On Friday, 27 June 2014 at 08:17:07 UTC, Ali Çehreli wrote:
Thank you for your responses. I am partly enlightened. :p

I know you're a knowledgeable person in the D community, I may have stated many things you already knew, but I tried to answer the questions as-is.


On 06/27/2014 12:34 AM, safety0ff wrote:

> Add range is usually for cases when you use
stdc.stdlib.malloc/calloc
> and place pointers to GC managed memory within that memory.
This allows
> the GC to scan that memory for pointers during collection,
otherwise it
> may reclaim memory which is pointed to my malloc'd memory.

One part that I don't understand in the documentation is "if p points into a GC-managed memory block, addRange does not mark this block as live".

[SNIP]

See, that's confusing: What does that mean? I still hold the memory block anyway; what does the GC achieve by scanning my memory if it's not going to follow references anyway?

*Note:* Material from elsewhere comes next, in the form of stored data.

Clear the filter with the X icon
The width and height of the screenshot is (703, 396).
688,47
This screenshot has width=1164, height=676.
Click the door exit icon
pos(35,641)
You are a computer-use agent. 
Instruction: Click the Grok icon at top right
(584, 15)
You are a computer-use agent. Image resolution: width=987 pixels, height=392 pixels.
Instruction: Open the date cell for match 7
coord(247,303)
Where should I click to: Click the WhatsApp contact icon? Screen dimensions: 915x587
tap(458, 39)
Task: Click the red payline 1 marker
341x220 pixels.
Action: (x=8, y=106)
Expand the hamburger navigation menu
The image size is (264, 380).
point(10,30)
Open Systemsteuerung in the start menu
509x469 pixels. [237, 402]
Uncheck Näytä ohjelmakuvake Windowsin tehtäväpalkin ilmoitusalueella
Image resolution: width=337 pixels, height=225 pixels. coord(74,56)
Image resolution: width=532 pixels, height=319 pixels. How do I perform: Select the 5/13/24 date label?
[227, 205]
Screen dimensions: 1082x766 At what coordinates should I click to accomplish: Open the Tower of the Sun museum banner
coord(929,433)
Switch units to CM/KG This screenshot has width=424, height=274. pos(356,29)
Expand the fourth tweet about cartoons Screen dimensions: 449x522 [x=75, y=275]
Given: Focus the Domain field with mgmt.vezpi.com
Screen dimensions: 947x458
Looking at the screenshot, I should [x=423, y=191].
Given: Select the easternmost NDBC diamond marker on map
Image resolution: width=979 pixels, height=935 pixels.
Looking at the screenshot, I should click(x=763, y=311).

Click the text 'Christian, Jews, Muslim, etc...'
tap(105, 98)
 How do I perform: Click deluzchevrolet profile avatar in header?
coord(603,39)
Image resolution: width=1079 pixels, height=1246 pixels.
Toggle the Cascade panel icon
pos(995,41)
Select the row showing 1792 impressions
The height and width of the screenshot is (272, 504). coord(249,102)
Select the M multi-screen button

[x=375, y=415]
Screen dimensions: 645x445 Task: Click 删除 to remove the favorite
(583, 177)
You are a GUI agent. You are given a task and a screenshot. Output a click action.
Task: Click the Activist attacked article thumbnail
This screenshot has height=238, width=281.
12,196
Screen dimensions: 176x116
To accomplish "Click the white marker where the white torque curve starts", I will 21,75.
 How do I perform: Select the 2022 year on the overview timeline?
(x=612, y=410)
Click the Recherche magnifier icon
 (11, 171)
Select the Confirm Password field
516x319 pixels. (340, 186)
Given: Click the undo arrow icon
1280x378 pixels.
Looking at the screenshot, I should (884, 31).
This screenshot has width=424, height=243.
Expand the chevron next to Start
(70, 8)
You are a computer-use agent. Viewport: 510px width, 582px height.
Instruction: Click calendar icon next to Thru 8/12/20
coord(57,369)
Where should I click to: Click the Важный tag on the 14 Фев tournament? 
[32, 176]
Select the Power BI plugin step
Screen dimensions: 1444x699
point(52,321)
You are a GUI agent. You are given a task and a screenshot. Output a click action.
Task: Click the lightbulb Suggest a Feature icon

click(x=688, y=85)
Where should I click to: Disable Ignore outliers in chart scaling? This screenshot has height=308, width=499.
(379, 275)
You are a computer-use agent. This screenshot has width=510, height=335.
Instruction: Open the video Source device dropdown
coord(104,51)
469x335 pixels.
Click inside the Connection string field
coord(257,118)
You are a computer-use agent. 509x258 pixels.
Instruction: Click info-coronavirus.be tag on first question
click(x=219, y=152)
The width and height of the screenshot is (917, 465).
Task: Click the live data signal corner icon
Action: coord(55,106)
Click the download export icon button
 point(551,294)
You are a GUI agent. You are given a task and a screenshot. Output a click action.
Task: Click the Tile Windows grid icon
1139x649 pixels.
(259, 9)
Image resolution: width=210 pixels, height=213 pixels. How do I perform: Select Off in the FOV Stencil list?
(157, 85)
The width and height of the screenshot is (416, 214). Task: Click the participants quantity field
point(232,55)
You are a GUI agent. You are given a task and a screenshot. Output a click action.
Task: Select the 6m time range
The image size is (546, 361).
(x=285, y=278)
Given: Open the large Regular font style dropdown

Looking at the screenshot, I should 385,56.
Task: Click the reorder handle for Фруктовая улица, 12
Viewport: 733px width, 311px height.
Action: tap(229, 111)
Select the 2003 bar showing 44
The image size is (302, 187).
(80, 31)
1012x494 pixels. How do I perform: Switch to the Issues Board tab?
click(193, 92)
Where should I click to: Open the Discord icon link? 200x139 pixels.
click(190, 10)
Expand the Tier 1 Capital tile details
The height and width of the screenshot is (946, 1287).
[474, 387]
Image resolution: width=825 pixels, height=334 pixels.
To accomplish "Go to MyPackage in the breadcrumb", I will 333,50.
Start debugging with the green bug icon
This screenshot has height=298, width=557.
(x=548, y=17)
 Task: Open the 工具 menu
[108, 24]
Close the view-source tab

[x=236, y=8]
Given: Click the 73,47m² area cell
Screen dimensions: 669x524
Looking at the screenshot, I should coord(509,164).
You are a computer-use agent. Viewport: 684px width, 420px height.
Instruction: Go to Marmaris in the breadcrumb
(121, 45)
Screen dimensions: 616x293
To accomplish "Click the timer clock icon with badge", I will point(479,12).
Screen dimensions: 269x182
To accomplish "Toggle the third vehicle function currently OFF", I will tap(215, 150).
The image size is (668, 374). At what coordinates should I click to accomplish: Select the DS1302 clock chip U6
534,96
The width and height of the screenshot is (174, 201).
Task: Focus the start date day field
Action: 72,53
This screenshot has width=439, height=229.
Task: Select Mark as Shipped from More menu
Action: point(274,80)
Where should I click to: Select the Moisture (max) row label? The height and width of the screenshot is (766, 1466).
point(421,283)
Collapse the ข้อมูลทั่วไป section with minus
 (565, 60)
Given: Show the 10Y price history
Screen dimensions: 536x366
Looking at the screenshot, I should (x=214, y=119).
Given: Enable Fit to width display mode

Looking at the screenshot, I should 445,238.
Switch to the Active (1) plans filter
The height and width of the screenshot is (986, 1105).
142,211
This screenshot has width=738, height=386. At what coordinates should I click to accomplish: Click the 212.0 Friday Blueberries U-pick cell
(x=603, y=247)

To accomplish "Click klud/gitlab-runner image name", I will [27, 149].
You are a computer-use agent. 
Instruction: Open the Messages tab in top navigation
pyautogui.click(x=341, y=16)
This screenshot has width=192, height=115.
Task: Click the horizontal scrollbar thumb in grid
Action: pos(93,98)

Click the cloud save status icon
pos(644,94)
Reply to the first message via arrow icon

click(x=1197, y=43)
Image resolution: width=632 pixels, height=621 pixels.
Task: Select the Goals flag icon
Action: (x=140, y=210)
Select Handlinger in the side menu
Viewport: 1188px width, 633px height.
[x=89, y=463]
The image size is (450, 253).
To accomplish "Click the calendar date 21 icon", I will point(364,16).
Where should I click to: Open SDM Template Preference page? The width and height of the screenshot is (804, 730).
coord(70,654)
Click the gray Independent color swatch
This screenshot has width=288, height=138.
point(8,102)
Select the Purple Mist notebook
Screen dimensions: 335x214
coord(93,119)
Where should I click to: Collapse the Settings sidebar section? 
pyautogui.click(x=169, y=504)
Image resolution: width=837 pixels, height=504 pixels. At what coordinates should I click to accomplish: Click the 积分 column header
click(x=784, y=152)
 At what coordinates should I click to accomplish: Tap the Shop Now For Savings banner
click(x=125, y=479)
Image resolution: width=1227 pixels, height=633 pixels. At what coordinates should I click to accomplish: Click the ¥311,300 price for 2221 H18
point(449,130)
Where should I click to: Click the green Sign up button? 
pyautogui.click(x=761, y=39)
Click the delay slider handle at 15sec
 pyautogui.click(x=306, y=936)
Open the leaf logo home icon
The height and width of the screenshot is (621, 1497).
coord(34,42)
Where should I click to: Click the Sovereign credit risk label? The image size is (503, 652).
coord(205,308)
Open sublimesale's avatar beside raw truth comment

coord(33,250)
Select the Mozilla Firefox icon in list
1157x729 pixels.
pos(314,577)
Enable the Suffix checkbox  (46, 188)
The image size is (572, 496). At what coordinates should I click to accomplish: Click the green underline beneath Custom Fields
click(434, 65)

The GC _will_ follow references (i.e. scan deeply,) that's the whole point of addRange.
What that documentation is saying is that:

If you pass a range R through addRange, and R lies in the GC heap, then once there are no pointers (roots) to R, the GC will collect it anyway regardless that you called addRange on it.

In other words, prefer using addRoot for GC memory and addRange for non-GC memory.


>> 4) Are the random bit patterns in a malloc()'ed memory
always a
>> concern for false pointers? Does that become a concern after
calling
>> addRoot() or addRange()?
>
> If by malloc you're talking about stdc.stdlib.malloc then:
> It only becomes a concern after you call addRange,

But addRange doesn't seem to make sense for stdlib.malloc'ed memory, right? The reason is, that memory is not managed by the GC so there is no danger of losing that memory due to a collection anyway. It will go away only when I call stdlib.free.

addRange almost exclusively makes sense with stdlib.malloc'ed memory. As you've stated: If you pass it GC memory it does not mark the block as live.

I believe the answer above clears things up: the GC does scan the range, and scanning is always "deep" (i.e. when it finds pointers to unmarked GC memory, it marks them.)

Conversely, addRoot exclusively makes sense with GC memory.

> If you're talking about GC.malloc():
> Currently the GC zeros the memory unless you allocate NO_SCAN
memory, so
> it only differs in the NO_SCAN case.

So, the GC's default behavior is to scan the memory, necessitating clearing the contents? That seems to make GC.malloc() behave the same as GC.calloc() by default, doesn't it?


I don't believe it's necessary to clear it, it's just a measure against false pointers (AFAIK.)


So, is this guideline right?

  "GC.malloc() makes sense only with NO_SCAN."


I wouldn't make a guideline like that, just say that: if you want the memory to be guaranteed to be zero'd use GC.calloc.

However, due to GC internals (for preventing false pointers,) GC.malloc'd memory will often be zero'd anyway.

>> If so, why would anyone ever malloc() instead of always
calloc()'ing?
>
> To save on redundant zero'ing.

And again, redundant zero'ing is saved only when used with NO_SCAN.

Yup.

I think I finally understand the main difference between stdlib.malloc and GC.malloc: The latter gets collected by the GC.

Yup.

Another question: Do GC.malloc'ed and GC.calloc'ed memory scanned deep?

Yes, only NO_SCAN memory doesn't get scanned, everything else does.